:: EXERCISE TASKS ::
(1) Say whether each statement below agrees with the piece on Invisible Man, answering yes or no and quoting the deciding words: (a) the writer interviewed Professor Adam F. Bradley last month; (b) the writer attended a predominantly white institution in Maryland; (c) the writer first encountered Invisible Man as a young adult.
(2) Reproduce the part of the piece on Invisible Man that opens with the words containing "There are few" and closes with "lost to invisibility.".

:: EXTRACT TO READ ::

───

Jeff Wall. After “Invisible Man” by Ralph Ellison, the Prologue. 1999–2000. Silver dye bleach transparency; aluminum light box: 5 ft. 8 1/2 in. × 8 ft. 2 3/4 in. (174 × 250.8 cm). The Museum of Modern Art, New York. The Photography Council Fund, Horace W. Goldsmith Fund through Robert B. Menschel, and acquired through the generosity of Jo Carole and Ronald S. Lauder and Carol and David Appel. © 2022 Jeff Wall

There are few times in my life when I can say my English Literature degree came in handy—and by “few,” I really mean only once. Last month, I had the pleasure of interviewing Professor Adam F. Bradley about Ralph Ellison’s Invisible Man, a novel whose vivid passages are illuminated in the work of artists featured in MoMA’s new gallery 409: Underground.

Like Bradley, I first encountered Invisible Man as a young adult. At the time, I was attending a predominantly white institution in Virginia where I was often the only Black person in the class. I was studying English Literature, partly because in a place where I constantly felt like I didn’t belong, books and art offered me a sense of community. And in the case of Invisible Man, books offered an antidote to the profound sense of being lost to invisibility.

───

:: DATA EXTRACT ::
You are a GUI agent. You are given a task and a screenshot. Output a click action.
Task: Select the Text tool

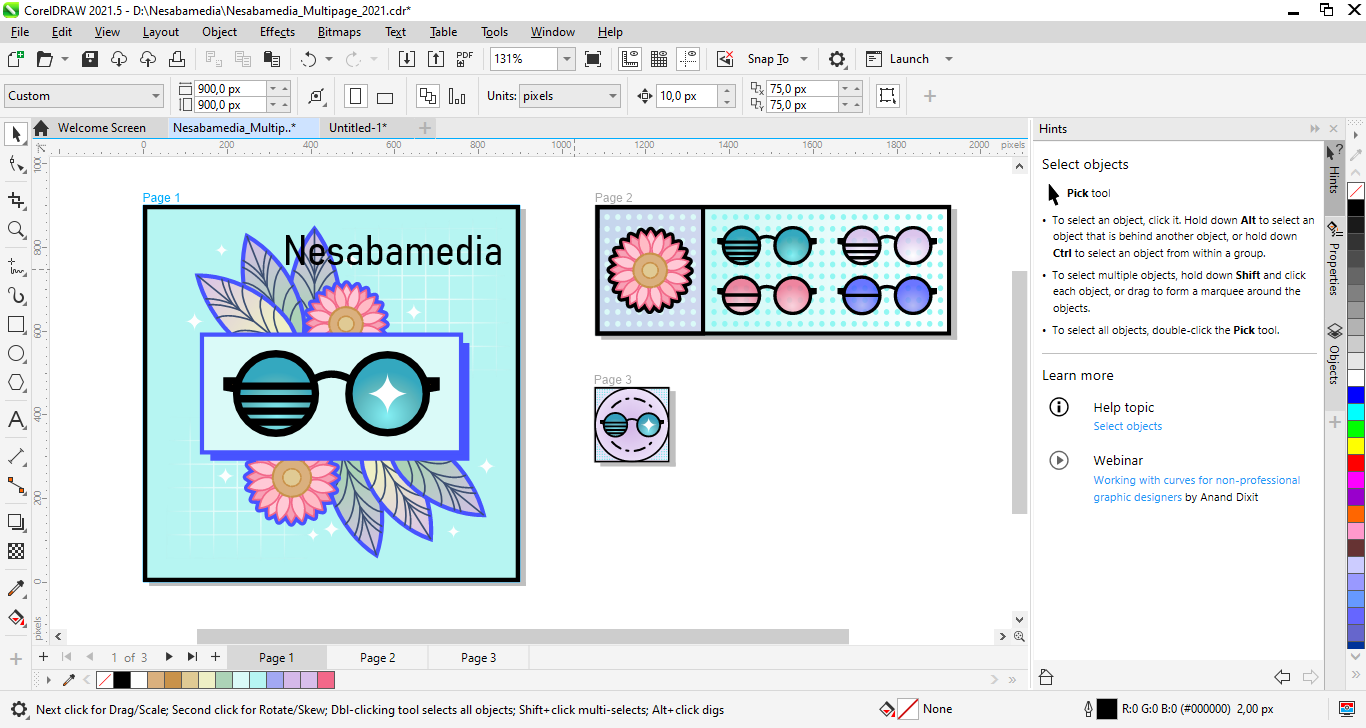click(x=16, y=420)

───

:: SOLUTIONS TO THE EXERCISE ::
(1)
(a) Yes: "Last month, I had the pleasure of interviewing Professor Adam F. Bradley about Ralph Ellison’s Invisible Man"
(b) No: "I was attending a predominantly white institution in Virginia"
(c) Yes: "Like Bradley, I first encountered Invisible Man as a young adult."

(2)
There are few times in my life when I can say my English Literature degree came in handy—and by “few,” I really mean only once. Last month, I had the pleasure of interviewing Professor Adam F. Bradley about Ralph Ellison’s Invisible Man, a novel whose vivid passages are illuminated in the work of artists featured in MoMA’s new gallery 409: Underground.

Like Bradley, I first encountered Invisible Man as a young adult. At the time, I was attending a predominantly white institution in Virginia where I was often the only Black person in the class. I was studying English Literature, partly because in a place where I constantly felt like I didn’t belong, books and art offered me a sense of community. And in the case of Invisible Man, books offered an antidote to the profound sense of being lost to invisibility.